WHAT THE TASK REQUIRES: In the entries below, find the lines that contain the word "computer" and copy them.

DATA IN THIS EXERCISE:
********************

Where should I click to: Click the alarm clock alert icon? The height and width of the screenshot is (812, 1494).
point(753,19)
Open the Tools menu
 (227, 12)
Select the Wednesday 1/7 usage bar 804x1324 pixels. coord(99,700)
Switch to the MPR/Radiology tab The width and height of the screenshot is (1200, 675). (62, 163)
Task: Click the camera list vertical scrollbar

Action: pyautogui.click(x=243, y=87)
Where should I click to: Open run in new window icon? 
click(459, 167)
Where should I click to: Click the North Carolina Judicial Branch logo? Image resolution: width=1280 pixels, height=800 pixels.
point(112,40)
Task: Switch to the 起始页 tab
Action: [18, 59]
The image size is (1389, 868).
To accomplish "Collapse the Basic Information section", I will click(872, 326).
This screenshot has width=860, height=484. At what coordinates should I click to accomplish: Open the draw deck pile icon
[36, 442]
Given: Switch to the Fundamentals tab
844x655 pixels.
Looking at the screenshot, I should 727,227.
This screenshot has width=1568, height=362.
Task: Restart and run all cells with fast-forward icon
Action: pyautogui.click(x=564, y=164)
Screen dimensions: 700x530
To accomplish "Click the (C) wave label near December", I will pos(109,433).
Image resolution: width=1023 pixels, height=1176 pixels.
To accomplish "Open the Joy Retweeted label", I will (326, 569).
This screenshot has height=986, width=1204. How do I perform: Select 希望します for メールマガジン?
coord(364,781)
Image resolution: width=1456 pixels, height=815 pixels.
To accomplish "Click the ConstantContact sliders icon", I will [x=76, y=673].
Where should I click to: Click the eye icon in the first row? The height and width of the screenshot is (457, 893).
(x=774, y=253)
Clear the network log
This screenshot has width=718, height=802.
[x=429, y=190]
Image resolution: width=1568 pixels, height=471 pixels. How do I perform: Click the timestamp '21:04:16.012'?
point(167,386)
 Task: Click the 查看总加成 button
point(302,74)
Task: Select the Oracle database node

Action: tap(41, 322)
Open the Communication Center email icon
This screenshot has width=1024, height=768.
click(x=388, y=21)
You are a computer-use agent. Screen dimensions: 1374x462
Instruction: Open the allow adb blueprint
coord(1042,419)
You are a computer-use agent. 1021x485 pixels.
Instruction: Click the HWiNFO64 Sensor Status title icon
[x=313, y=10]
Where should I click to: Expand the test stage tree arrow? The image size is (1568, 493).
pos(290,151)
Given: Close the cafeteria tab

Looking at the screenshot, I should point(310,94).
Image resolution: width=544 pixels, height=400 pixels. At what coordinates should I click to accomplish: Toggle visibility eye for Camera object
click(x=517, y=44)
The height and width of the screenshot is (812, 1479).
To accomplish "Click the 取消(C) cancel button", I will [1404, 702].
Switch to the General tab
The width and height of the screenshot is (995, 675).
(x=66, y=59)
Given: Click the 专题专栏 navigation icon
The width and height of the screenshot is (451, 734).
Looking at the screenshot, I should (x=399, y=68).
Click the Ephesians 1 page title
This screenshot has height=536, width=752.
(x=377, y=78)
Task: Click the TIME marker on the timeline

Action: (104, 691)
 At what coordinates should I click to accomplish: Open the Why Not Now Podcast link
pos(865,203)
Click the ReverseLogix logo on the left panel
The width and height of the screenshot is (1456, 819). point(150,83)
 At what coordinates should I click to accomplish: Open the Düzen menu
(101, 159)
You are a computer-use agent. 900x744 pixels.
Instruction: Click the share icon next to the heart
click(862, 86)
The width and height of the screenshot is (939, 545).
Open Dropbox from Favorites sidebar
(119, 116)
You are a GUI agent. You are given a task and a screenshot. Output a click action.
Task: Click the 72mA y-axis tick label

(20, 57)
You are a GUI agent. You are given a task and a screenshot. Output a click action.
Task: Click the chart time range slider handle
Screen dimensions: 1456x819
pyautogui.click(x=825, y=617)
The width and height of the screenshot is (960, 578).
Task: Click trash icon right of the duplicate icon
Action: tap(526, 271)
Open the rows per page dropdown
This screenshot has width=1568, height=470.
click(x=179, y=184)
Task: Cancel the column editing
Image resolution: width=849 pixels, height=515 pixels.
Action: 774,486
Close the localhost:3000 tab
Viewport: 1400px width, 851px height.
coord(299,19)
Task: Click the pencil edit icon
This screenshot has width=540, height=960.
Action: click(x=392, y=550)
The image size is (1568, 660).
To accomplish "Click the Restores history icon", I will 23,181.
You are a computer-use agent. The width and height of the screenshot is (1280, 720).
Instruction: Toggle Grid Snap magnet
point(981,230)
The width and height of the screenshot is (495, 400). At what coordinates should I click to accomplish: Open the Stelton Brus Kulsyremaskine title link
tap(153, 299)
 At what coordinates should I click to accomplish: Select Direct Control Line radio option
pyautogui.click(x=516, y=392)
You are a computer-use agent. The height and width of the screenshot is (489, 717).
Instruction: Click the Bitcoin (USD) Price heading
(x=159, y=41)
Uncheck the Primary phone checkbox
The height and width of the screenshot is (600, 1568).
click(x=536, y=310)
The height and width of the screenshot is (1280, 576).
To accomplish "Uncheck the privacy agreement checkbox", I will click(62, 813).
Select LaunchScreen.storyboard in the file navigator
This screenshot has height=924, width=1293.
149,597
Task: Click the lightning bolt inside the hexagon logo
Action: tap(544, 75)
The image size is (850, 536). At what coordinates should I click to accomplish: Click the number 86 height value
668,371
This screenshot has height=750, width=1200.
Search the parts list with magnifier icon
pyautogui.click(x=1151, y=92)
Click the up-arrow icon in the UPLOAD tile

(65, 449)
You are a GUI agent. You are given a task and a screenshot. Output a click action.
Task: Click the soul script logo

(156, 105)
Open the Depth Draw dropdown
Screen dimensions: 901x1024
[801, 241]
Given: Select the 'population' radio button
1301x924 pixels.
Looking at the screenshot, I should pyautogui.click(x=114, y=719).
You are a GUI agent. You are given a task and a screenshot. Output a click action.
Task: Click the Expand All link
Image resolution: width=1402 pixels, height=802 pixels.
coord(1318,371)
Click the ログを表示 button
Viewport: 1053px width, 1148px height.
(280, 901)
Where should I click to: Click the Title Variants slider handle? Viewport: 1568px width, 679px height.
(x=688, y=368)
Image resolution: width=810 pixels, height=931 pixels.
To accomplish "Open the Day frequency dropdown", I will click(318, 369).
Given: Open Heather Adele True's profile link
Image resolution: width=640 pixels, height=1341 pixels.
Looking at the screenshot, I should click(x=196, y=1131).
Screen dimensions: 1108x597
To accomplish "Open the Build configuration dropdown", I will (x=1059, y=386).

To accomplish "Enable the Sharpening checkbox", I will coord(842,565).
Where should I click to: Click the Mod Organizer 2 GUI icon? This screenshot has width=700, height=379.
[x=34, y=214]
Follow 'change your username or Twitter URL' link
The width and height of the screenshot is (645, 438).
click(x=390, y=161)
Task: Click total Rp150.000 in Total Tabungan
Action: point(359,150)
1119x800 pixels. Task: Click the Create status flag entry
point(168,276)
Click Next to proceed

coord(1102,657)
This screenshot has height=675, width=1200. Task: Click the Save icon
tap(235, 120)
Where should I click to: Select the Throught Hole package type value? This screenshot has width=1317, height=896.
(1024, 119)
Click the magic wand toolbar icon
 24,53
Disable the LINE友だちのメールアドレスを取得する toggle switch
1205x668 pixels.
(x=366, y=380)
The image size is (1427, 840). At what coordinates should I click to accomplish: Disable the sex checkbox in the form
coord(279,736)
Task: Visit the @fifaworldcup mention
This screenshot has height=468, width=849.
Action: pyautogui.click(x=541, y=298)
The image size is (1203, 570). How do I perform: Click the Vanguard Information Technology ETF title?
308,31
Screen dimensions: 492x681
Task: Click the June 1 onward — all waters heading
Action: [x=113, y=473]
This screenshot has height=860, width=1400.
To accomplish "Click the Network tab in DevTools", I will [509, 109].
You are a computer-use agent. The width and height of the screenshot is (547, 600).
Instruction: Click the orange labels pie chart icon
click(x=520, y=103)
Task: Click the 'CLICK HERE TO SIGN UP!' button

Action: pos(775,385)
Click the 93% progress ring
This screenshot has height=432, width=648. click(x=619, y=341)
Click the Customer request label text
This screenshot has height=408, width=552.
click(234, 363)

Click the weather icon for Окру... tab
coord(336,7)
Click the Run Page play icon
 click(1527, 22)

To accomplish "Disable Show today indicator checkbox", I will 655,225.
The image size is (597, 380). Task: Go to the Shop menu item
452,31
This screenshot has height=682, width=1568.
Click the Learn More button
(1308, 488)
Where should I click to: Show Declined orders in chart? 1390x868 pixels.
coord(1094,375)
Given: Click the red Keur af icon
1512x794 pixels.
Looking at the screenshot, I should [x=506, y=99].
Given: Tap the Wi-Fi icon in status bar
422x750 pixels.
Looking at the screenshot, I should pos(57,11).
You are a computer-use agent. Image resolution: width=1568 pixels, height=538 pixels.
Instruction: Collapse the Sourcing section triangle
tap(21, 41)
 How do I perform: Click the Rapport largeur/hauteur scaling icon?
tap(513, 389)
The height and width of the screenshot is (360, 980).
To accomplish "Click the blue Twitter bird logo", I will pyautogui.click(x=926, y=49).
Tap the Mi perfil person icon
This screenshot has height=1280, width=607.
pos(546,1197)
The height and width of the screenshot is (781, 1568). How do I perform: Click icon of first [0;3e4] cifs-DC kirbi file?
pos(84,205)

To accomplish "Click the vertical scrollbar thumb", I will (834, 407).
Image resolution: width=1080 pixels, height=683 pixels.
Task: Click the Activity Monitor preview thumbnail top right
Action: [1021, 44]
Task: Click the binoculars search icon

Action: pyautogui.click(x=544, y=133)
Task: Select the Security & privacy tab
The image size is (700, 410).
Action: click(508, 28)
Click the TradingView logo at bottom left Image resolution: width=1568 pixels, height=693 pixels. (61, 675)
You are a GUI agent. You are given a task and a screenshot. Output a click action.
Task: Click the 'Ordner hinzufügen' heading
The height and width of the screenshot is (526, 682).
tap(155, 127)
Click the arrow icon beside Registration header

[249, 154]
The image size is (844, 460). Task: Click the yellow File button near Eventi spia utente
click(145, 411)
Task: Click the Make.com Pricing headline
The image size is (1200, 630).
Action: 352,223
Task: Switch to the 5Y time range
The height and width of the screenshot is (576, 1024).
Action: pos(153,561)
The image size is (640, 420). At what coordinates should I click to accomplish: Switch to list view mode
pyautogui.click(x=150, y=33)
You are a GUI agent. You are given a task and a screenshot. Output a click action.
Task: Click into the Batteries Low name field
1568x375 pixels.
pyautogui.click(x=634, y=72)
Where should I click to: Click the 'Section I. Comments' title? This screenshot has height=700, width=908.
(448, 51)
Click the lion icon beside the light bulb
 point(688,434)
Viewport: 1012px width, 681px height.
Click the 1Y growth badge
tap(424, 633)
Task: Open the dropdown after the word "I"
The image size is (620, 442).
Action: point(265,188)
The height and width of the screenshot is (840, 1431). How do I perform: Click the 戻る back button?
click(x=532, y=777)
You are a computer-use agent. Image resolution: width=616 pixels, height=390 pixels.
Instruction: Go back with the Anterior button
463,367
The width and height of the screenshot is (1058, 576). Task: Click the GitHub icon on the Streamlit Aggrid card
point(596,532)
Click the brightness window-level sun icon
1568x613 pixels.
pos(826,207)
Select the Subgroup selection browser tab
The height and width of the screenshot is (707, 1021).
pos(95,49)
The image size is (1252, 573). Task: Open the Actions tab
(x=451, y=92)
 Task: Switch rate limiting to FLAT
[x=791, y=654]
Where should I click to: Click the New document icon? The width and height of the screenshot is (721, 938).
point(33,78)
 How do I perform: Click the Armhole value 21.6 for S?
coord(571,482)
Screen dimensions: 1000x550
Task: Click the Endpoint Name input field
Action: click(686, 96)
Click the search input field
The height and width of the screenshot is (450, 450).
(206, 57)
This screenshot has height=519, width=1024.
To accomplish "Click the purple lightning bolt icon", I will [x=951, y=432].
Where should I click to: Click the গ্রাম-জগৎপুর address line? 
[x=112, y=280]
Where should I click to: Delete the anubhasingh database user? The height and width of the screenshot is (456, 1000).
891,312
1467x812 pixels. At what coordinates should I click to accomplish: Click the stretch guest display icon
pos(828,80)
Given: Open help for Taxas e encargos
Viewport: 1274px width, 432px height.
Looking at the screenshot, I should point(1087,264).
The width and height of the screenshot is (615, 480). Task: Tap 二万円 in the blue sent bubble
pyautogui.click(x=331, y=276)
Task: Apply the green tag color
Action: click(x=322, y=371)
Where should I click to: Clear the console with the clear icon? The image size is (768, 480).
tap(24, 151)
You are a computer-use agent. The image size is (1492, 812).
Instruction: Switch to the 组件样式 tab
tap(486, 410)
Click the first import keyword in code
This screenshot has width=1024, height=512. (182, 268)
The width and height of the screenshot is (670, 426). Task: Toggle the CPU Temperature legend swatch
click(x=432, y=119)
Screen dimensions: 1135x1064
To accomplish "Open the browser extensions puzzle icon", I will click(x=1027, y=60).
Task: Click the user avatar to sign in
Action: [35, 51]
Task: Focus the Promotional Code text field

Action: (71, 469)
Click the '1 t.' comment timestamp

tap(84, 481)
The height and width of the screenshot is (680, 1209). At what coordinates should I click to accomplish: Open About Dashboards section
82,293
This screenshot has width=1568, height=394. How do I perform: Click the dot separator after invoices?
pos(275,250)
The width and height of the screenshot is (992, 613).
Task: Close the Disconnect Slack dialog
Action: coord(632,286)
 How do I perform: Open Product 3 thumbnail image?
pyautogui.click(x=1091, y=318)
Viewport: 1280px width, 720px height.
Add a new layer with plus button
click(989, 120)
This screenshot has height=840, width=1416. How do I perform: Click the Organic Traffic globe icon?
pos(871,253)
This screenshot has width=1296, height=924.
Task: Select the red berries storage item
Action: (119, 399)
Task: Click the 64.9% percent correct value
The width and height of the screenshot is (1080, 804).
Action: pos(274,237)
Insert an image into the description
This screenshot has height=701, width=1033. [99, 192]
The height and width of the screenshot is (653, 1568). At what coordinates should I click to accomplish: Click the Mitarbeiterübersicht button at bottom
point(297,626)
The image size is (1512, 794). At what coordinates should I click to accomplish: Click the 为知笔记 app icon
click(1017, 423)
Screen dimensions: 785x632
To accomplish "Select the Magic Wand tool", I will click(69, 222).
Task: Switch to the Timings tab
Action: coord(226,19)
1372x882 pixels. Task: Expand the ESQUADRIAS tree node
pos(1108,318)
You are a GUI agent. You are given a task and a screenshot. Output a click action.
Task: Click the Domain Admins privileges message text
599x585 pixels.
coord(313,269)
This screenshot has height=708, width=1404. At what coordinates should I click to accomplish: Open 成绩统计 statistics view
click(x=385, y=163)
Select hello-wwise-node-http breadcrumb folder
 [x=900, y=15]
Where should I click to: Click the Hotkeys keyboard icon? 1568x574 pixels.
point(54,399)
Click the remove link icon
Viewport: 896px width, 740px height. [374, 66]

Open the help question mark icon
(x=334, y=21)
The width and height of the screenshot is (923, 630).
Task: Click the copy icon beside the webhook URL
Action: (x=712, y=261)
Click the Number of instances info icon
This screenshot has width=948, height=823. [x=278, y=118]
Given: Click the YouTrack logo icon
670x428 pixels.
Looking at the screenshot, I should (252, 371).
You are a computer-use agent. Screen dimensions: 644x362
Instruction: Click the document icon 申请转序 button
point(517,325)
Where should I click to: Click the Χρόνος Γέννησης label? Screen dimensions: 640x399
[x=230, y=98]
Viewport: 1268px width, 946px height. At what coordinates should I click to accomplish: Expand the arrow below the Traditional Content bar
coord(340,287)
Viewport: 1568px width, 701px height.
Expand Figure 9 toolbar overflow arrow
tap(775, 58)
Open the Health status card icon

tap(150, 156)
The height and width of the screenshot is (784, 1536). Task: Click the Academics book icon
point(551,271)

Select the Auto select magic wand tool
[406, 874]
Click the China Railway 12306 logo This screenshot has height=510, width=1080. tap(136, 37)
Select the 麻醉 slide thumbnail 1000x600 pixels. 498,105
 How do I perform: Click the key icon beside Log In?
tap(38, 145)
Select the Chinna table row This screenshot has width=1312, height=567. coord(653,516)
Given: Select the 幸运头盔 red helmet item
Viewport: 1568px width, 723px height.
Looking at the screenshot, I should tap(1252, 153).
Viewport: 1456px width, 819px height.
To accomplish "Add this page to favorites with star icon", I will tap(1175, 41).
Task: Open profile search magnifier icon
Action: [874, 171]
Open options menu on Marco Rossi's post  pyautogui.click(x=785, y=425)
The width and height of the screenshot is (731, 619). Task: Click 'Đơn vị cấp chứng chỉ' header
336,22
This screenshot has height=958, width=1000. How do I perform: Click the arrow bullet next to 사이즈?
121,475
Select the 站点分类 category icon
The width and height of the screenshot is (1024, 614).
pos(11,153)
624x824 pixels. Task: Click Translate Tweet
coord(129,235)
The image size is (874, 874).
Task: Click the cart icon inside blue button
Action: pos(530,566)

********************

RESPONSE AREA:
You are a computer-use agent. Screen dimensions: 1374x462
You are a computer-use agent. 1021x485 pixels.
You are a computer-use agent. 900x744 pixels.
You are a computer-use agent. The width and height of the screenshot is (1280, 720).
You are a computer-use agent. The height and width of the screenshot is (489, 717).
You are a computer-use agent. The width and height of the screenshot is (547, 600).
You are a computer-use agent. Image resolution: width=1568 pixels, height=538 pixels.
You are a computer-use agent. Image resolution: width=616 pixels, height=390 pixels.
You are a computer-use agent. The image size is (1492, 812).
You are a computer-use agent. Screen dimensions: 644x362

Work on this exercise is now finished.